How to complete this task: Look below for the line containing "You are a computer-use agent.". Output it and each remaining line of the entries exactly, and nothing else.

[Information supplied Boundary: Start]

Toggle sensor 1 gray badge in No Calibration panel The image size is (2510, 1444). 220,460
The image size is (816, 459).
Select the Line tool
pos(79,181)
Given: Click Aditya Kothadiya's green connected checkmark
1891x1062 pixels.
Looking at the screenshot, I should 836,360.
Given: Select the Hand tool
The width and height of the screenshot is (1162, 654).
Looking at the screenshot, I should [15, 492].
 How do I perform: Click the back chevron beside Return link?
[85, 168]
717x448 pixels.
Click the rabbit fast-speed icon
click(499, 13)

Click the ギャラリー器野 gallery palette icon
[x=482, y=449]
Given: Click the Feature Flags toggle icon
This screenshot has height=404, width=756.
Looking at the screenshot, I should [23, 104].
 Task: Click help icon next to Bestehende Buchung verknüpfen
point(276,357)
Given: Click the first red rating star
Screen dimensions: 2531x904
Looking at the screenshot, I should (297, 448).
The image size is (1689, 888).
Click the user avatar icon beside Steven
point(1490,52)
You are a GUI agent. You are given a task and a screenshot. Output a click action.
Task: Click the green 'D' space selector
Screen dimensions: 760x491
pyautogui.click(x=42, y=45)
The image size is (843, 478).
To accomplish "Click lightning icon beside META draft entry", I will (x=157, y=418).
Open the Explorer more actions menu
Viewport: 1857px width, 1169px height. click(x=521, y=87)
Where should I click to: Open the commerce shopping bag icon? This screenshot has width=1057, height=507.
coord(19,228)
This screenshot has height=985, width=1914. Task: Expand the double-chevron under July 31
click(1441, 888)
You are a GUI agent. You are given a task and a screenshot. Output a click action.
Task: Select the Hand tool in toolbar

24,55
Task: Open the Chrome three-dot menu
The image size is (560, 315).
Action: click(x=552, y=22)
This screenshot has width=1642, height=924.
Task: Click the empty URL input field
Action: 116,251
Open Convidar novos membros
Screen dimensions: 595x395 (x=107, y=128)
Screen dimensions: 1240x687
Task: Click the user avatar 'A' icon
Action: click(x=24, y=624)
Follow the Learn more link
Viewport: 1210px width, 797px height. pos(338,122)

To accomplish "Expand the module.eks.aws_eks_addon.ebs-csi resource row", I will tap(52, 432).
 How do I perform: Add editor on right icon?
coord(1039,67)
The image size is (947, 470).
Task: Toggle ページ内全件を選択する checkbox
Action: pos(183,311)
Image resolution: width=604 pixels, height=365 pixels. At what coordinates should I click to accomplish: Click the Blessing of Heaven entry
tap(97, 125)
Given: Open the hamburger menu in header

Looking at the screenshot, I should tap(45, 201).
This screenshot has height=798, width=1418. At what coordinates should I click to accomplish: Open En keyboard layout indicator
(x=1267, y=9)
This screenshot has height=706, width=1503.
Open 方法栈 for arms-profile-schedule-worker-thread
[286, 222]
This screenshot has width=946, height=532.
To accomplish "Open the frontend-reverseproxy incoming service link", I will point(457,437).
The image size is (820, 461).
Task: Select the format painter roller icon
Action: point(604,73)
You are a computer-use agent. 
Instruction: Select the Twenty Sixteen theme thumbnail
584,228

[Information supplied Boundary: End]

Response to this exercise:
You are a computer-use agent. 
Instruction: Select the Twenty Sixteen theme thumbnail
584,228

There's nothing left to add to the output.